• THE INPUT:

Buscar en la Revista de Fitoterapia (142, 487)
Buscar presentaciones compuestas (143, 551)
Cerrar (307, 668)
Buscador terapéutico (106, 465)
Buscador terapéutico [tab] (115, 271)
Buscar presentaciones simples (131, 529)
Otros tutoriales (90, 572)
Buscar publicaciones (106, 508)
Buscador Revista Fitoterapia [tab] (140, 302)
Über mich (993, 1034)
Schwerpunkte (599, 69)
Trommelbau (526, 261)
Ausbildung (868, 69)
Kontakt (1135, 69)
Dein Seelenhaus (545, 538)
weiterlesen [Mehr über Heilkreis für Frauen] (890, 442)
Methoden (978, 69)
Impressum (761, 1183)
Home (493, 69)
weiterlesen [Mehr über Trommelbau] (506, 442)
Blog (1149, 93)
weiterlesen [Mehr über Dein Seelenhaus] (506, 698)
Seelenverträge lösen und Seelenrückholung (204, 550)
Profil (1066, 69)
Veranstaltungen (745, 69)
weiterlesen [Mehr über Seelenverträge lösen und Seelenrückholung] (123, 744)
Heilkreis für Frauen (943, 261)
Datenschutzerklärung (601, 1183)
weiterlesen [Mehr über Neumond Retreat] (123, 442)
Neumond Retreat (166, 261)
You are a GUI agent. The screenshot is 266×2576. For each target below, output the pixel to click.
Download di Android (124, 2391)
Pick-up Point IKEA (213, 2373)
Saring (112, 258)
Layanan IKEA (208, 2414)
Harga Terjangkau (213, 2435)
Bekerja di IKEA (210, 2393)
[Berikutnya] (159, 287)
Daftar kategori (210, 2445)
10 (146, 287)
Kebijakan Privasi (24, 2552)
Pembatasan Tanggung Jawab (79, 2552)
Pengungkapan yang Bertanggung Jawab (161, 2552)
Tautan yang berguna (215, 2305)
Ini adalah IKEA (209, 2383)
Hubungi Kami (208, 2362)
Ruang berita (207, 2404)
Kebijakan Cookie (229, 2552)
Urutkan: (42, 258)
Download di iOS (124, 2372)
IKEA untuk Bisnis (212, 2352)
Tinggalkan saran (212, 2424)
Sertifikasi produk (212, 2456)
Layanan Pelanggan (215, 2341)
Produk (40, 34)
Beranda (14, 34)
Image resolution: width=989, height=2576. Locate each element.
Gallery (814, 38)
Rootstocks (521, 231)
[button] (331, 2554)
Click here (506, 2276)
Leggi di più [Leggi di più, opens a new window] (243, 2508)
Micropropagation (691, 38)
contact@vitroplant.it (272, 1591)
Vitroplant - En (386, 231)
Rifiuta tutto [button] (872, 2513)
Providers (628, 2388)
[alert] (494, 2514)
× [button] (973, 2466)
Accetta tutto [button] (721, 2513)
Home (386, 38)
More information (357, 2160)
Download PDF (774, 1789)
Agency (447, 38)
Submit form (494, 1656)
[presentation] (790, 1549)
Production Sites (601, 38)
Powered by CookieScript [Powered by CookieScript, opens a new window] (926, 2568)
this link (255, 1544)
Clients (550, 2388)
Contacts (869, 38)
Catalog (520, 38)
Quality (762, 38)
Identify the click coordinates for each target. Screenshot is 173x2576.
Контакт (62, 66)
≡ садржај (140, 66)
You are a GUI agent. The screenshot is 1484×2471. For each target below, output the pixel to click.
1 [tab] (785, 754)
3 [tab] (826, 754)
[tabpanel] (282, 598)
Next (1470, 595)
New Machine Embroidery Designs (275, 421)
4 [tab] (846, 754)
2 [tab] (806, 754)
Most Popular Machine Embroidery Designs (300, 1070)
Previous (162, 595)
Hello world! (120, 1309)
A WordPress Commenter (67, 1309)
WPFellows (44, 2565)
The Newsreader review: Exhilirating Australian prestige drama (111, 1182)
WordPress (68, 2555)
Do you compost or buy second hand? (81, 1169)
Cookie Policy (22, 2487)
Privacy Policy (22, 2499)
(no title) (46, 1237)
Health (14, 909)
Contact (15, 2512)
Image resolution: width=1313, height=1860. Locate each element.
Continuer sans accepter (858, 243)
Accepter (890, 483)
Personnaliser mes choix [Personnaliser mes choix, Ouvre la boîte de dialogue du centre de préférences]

• BRIEF: Copy out every line of the items above that contains the string "Heilkreis", matching its capitalization exactly.

• EXERCISE RESULT:
weiterlesen [Mehr über Heilkreis für Frauen] (890, 442)
Heilkreis für Frauen (943, 261)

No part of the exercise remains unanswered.